If the Germans had somehow managed to get ashore (surprise, British bungling, whatever scenario you want) the most likely result would have been a limited beach head filled with an immobile Wehrmacht with few vehicles, starved for ammunition, distracted by the need to scrounge for food, fuel and medications. After a few days ashore the fighting would just taper off to nothing. It would have been Germany's first major loss of a multi-division force.
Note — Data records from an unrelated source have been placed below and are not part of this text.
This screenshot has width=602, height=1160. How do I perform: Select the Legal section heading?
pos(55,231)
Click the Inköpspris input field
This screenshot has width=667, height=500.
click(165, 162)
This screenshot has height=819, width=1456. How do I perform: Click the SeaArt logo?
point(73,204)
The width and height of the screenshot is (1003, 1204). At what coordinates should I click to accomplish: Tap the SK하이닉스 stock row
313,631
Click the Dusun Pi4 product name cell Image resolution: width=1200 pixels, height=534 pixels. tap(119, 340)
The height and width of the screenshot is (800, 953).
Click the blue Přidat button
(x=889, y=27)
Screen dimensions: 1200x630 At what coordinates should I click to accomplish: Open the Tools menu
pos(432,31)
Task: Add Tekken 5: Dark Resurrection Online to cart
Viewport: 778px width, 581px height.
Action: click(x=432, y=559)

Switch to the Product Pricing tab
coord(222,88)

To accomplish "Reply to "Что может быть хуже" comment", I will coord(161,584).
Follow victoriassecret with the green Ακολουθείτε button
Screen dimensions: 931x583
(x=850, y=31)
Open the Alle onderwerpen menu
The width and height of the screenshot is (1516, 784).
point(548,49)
And it would have been a very complete loss, because there wasn't going to be any retreat across the beaches, since it would have been the loss of shipping and/or control of the seas that had put them in that predicament in the first place.

Of course this is all based on a correlation of forces. Odd or unforeseen events do happen in military (or any) operations. But planning on the unforeseen is beyond "wishful thinking" and into the realm of "magical thinking" (ie: we'll win because luck will be on our side).

The balance was just too greatly weighted to the Britain's advantage on the water. The Sealowe plan was non-sense.